Checking if an object is in a repo in gitpython


I'm working on a program that will be adding and updating files in a git repo. Since I can't be sure if a file that I am working with is currently in the repo, I need to check its existence - an action that seems to be harder than I thought it would be.

The 'in' comparison doesn't seem to work on non-root levels on trees in gitpython. Ex.

>>> repo = Repo(path)
>>> hct = repo.head.commit.tree
>>>> 'A' in hct['documents']
False
>>> hct['documents']['A']
<git.Tree "8c74cba527a814a3700a96d8b168715684013857">

So I'm left to wonder, how do people check that a given file is in a git tree before trying to work on it? Trying to access an object for a file that is not in the tree will throw a KeyError, so I can do try-catches. But that feels like a poor use of exception handling for a routine existence check.
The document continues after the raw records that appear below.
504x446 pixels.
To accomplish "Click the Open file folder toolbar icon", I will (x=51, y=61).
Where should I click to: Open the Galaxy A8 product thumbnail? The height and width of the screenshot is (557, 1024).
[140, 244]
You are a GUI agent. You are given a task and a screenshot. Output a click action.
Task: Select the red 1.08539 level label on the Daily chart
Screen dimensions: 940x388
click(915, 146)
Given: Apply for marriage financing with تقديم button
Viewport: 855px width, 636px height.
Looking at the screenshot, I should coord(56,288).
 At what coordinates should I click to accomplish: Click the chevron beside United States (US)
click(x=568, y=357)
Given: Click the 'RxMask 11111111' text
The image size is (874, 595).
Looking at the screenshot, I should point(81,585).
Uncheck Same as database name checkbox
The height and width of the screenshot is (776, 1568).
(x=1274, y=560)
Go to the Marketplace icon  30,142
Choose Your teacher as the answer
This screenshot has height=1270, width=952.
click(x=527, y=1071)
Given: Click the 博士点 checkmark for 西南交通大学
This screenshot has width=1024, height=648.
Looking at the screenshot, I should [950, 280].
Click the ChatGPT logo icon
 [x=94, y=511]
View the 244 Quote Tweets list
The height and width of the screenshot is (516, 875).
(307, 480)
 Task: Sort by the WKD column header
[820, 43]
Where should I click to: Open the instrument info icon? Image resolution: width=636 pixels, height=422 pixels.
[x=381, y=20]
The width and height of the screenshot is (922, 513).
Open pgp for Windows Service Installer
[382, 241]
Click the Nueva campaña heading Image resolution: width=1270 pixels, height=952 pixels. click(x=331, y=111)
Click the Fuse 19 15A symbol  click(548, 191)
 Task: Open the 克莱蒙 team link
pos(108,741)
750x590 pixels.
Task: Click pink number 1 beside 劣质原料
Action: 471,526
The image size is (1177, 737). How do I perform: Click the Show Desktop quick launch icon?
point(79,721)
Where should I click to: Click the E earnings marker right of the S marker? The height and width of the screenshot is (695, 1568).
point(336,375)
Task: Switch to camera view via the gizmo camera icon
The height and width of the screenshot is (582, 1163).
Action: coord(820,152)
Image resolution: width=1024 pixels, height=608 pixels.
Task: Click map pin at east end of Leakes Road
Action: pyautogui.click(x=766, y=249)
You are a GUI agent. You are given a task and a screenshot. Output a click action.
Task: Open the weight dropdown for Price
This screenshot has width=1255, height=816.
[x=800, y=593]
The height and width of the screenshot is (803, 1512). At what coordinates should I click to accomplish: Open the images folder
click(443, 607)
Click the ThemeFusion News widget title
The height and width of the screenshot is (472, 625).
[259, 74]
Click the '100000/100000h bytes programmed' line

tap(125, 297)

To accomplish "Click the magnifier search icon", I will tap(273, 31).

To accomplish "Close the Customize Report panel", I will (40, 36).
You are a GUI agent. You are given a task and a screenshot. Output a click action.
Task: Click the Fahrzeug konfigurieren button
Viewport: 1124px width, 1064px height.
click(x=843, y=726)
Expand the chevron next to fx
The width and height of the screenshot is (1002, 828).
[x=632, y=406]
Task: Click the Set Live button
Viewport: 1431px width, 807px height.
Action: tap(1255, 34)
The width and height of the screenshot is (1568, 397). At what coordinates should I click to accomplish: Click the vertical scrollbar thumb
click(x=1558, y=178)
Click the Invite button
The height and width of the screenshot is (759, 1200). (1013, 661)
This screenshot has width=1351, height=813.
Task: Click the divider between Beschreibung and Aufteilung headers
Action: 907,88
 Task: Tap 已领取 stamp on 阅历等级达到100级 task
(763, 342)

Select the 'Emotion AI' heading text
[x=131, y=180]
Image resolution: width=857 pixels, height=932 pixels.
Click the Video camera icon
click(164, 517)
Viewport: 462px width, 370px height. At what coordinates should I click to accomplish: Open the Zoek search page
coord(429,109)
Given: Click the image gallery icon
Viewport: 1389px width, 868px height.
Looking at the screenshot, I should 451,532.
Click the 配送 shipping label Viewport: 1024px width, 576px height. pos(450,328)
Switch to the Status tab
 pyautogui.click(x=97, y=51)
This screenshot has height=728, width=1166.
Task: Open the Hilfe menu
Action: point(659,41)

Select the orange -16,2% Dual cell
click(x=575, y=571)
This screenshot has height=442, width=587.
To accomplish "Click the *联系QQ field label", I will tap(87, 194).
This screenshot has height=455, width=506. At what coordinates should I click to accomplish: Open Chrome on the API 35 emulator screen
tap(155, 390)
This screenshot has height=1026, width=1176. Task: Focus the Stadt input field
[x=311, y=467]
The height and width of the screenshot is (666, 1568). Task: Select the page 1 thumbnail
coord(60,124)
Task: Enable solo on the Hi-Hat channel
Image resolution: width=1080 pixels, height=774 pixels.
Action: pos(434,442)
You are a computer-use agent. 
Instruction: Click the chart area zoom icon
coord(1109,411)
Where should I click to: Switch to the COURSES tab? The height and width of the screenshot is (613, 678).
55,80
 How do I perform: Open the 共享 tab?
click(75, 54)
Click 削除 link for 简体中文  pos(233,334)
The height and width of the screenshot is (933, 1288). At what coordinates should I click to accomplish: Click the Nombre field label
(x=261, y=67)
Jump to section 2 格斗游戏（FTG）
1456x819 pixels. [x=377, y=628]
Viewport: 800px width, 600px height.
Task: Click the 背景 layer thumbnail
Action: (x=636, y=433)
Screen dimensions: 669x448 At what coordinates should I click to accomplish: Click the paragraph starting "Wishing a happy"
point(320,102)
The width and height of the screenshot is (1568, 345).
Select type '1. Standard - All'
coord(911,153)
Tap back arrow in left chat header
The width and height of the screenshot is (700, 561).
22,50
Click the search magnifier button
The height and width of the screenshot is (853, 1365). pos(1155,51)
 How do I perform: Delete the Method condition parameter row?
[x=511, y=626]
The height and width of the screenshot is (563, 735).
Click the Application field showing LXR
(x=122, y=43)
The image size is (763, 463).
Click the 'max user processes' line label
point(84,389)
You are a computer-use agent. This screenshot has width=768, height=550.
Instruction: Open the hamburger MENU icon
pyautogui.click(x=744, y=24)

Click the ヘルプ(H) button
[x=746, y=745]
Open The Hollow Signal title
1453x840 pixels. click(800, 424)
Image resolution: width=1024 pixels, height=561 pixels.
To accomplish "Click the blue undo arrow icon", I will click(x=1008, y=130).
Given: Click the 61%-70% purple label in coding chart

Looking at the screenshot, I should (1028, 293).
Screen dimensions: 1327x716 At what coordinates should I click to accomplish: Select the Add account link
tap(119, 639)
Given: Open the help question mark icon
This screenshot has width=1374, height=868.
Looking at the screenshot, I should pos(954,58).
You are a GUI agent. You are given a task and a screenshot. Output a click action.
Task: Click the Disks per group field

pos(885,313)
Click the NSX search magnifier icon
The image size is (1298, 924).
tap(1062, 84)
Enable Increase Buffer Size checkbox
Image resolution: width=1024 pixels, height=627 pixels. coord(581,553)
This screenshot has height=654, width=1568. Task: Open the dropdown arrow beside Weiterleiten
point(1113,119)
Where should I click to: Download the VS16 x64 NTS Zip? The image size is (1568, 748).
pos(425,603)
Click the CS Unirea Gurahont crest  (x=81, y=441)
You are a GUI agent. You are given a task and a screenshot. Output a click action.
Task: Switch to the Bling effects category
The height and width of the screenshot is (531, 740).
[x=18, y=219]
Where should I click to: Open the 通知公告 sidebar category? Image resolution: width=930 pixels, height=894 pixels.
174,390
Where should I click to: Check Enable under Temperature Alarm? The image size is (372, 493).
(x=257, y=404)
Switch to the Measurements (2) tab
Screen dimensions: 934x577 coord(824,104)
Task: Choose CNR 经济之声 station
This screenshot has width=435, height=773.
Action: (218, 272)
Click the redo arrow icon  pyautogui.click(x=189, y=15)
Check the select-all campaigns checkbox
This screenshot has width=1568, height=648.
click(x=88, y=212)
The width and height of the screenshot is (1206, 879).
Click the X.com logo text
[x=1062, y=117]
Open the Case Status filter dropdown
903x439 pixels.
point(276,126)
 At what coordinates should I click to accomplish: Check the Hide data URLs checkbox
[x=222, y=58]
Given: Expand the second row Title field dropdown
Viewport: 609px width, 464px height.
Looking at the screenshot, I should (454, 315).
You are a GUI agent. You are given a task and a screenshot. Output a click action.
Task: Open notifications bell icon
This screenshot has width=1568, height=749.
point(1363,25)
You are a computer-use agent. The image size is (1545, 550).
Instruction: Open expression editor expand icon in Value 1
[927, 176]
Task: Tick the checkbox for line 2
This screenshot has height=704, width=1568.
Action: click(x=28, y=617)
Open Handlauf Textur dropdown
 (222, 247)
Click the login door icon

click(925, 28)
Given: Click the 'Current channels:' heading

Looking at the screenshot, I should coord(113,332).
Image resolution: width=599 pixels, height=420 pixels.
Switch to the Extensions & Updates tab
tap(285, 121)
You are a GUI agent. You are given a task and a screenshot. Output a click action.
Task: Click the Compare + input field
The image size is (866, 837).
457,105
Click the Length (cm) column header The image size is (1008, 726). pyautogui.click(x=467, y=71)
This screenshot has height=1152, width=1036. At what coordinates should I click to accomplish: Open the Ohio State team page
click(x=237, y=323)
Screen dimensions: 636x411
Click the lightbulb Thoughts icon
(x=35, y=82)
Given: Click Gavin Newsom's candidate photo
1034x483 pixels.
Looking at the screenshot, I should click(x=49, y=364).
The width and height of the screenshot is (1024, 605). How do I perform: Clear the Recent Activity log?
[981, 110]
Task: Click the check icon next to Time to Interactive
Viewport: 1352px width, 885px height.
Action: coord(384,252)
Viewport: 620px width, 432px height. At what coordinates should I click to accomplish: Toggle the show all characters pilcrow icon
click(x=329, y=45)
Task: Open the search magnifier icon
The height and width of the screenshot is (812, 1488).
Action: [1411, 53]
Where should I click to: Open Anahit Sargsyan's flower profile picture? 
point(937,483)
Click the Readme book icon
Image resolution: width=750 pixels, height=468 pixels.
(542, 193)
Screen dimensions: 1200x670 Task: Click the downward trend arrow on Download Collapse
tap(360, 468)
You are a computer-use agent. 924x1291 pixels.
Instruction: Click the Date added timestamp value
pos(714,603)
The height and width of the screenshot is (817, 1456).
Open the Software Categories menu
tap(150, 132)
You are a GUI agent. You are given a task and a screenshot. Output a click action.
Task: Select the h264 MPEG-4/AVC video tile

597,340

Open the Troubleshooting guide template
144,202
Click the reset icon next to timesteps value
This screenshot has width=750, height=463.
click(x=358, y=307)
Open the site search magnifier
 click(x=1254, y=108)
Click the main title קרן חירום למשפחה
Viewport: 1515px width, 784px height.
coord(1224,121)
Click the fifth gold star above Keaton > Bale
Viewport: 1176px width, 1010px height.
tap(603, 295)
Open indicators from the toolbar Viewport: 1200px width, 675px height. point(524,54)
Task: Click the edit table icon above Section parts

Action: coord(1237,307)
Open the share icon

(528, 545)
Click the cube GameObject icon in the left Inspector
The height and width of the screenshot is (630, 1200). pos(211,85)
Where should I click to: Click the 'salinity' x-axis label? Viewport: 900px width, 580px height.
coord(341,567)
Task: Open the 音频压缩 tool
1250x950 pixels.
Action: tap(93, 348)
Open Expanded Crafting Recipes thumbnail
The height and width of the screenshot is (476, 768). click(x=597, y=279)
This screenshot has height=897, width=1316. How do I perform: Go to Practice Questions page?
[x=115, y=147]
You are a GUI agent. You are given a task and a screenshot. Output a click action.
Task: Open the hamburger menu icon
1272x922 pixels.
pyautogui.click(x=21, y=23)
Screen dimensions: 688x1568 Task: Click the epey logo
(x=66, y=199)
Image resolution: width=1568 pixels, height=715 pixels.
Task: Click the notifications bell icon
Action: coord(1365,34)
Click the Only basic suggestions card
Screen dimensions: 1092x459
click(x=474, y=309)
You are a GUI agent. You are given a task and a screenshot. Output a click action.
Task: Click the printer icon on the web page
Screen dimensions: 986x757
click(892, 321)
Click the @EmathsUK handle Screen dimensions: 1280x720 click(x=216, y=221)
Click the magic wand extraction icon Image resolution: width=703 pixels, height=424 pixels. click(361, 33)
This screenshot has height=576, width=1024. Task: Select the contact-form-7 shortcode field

Have I missed something really obvious? How does once check for the existence of a file in a commit tree using gitpython (or really any library/method in Python)?

Self Answer

OK, I dug around in the Tree class to see what __contains__ does. Turns out, when searching in sub folders, one has to check for existence of a file using the full relative path from the repo's root. So a working version of the check I did above is:

>>> 'documents/A' in hct['documents']
True

Solution

  • EricP's answer has a bug. Here's a fixed version:

    def fileInRepo(repo, filePath):
        '''
        repo is a gitPython Repo object
        filePath is the full path to the file from the repository root
        returns true if file is found in the repo at the specified path, false otherwise
        '''
        pathdir = os.path.dirname(filePath)
    
        # Build up reference to desired repo path
        rsub = repo.head.commit.tree
    
        for path_element in pathdir.split(os.path.sep):
    
            # If dir on file path is not in repo, neither is file. 
            try : 
                rsub = rsub[path_element]
    
            except KeyError : 
    
                return False
    
        return(filePath in rsub)
    

    Usage:

    file_found = fileInRepo(repo, 'documents/A')
    

    This is very similar to EricP's code, but handles the case where the folder containing the file is not in the repo. EricP's function raises a KeyError in that case. This function returns False.

    (I offered to edit EricP's code but was rejected.)